Leaping versus Pushing (or: How Ilse & Ziltan came to be)
Have you ever had that feeling that change was coming, that gut-wrenching, thrilling feeling that life’s about to get really different whether you’re ready or not? That feeling of ‘I’ve got to get out of here’ even if you’re not sure what’s next?
When it happened to me in 2019 I was on a trend of being irritated with work, feeling like I wasn’t quite a good enough mother, partner, gardener and it being spring – a time of renewal and fresh life emanating from the earth – I took heed and quit my job. I’d also go so far as to say that I was seriously considering quitting my career of two decades. It felt like freedom and folly at the same time. Where would money come from? Who did I think I was, to change everything in this way?

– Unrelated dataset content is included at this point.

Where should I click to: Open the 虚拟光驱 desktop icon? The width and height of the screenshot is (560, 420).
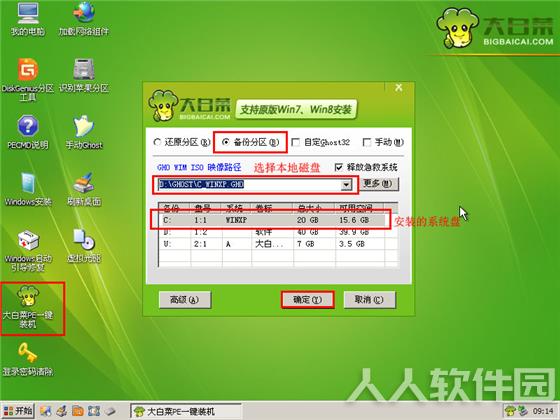pos(84,246)
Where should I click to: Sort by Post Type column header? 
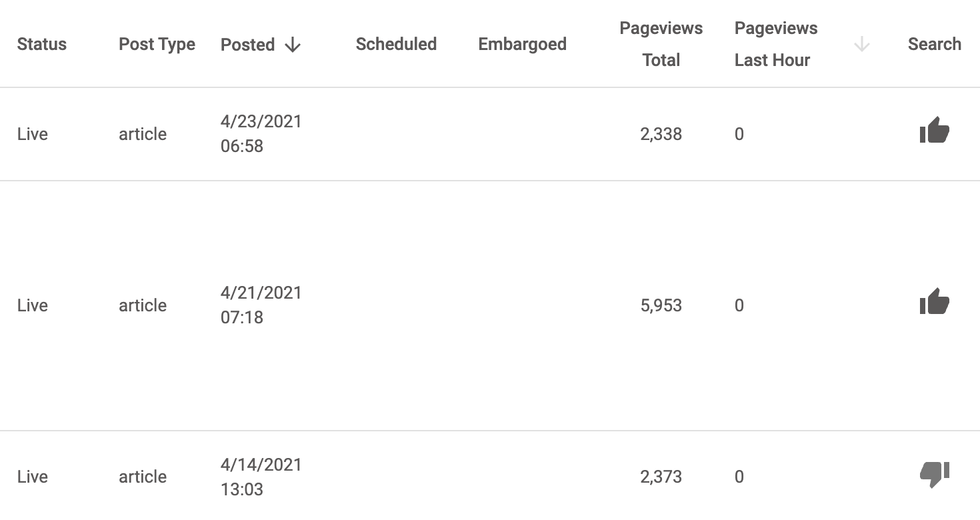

At the same time it felt like I could stretch myself further than ever before in all sorts of directions I had never even considered or perhaps more accurately, noticed.
Years earlier I was working in a place that ‘made sense’ strategically and although right from the start I was uncomfortable with a group of my fellow staff members I persevered thinking it would get better, that I would get used to it – all the things one tells oneself when something doesn’t feel right but you don’t know how or really want to change it. Eventually I spoke to my boss, the contract holder and asked to be moved to a different location but because it didn’t make sense for the company, the change wasn’t granted. And guess what? Not much later the contract was cancelled, and they got someone else to fill the role.
So when that same familiar feeling came upon me in the spring of 2019 I took heed and leaped, instead of being pushed. Soon after – mere weeks – my ever strong and tireless father suddenly showed signs of an illness, a lurking secret thing that meant his life of world travel would have to be on hold for a while. Not much later the request came to help out – as the family member with comfort in the medical field and suddenly free of obligations – I was happy to have the freedom to move into the role of daughter and support person and realized this was what the urge was telling me – be free to take care of your family.
Six weeks after leaving my career, four weeks after becoming a more involved and supportive daughter my Dad passed away of sepsis before he could be fully diagnosed. He died in the ICU in the hospital where I started my career. It was like time both stopped completely and expanded dramatically in that one moment. I could barely breathe without his breath beside mine, as it had been my whole life. There’s a type of tearing apart, a rending of the heart and soul that happens when someone you have loved for your whole existence walks no more on this green earth.
The week before his death, at my father’s behest, my son and I drove from BC back home to Alberta to go on a much anticipated camping trip – Dad had a treatment plan in place and was feeling good about next steps. Surely, he said, we could go on our trip and come back later in the summer if needed. He gave me money (a novelty to us both as for the first time in decades I had no income) to spend the night at a nice hotel along the way rather than making the twelve hour journey in one fell swoop. I wish when I hugged him goodbye I had told him I loved him, whispered it in his ear, rather than joking about his eighty years.
The next morning I awoke swathed in the soft hotel bed, white sheets surrounding me and bright light streaming through the window with a dream still with me, a bright, vibrant image and two words that I’d never heard before. My mind started to turn them over – the words, the image melding, morphing, becoming alive – and suddenly, as if no time had passed, the writers mind of my childhood and teens emerged and a story started to form. As we drove East for our camping trip the characters took to life and a host of others joined them, familiar locations grew into their homes and their life challenges became clear. That part of myself reemerging was a delight – like uncovering a lost treasure or biting into the sweetest piece of fruit you’ve ever tasted – my senses were heightened and I tingled with new life. It was like falling in love.
The afternoon after my Dad passed away I sat in my parents’ garden. The sun didn’t warm me, the flowers didn’t glow. A great echoing space enveloped me – and yet, yet – the story was there inside me, those characters, real people needed to come out, their story had to be told. In that grey gap-space of grief I was able to kindle colour and light in the story of Ilse and Ziltan. They soothed my pain with the creation of their life together, their love for each other echoing mine for writing; my grief informed theirs.
A dear and insightful friend suggested the dream was a gift from my Dad – a light for the dark path ahead. And I wonder of course, if I hadn’t leaped right when I did, would I have had a free hand to take that lamp, to walk this new path with the grace of such a gift? I think not.
Now I do my best to leap when the feeling comes (though it scares me every time) for you never know what blessings will appear to guide and soften your path.